For example, the jackery retails for 1000 and has a 1000 watt hour battery and 500 lifecycles whereas something like the Bluetti EB150 has a 1500 watt hour battery and 2,000 lifecycles for around 1200. The Delta also has a 1300 watt hour battery and 1800 watt inverter (output) compared to the Jackery’s 1000 battery and 1000 output for around 300 more.
All that said, there are simply better solar generator options available at the same price point as the Jackery 1000.
#3. AVOID: Goal Zero Yeti (1500X, 3000X, 6000X)
For the same reasons as the Jackery, it’s hard to recommend the Goal Zero options as their price points come in much higher and the specs are almost always less than those of the 7 solar generators listed above.
Goal Zero has a built a very good name for themselves and are a socially responsible company but when it comes to value for dollars, we believe there are better options available to you.
The biggest concern with the Goal Zero solar generators is their 500 rated life cycles. This means that after 500 full uses, the battery will start deteriorating. When comparing this to solar generators like the Bluetti AC200P and/or the Titan solar generator, these both have over 2,000 life cycles.
Which solar generator kit should you buy?
For most people, the best option here is going to be one of the EcoFlow Delta, Bluetti AC200P, Bluetti EB240 or one of the base camp solar generators. These each have a nice mix of battery and output and fall within most peoples budgets.
However, if you’re looking for as much power as possible, you may want to consider one of the modular solar generators in the Titan or Lion Safari ME.
If you’re looking for a solar generator in the sub 1,000 range, there really isn’t much different between a lot of the brands and specs. Something like the EcoFlow River 600 or the Jackery Explorer 500 are going to be the best option here but more on smaller solar generators next.

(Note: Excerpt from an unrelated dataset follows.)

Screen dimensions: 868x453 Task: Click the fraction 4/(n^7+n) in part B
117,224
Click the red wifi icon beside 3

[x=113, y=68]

What exactly is a Solar Generator?
The easiest way to think of a solar generator, is just like a standard gas generator you might see at a campground or in your dads garage, but instead of twisting the top off and putting fuel in, a solar generator is built to take-in solar power (from panels), then it stores that power in its battery (AKA fuel tank) and converts it to useable AC power just like a normal gas generator does.
A solar generator offers a clean, quiet, maintenance free alternative to your standard gas generator which requires you to buy fuel, do routine oil changes, worry about noise, and more.
Solar generators are very similar to gas powered generators in that they vary in size/power output but are still generally compact, portable machines capable of supplying you with power when camping, in an emergency power outage situation, or anywhere you might think of using a traditional gas generator.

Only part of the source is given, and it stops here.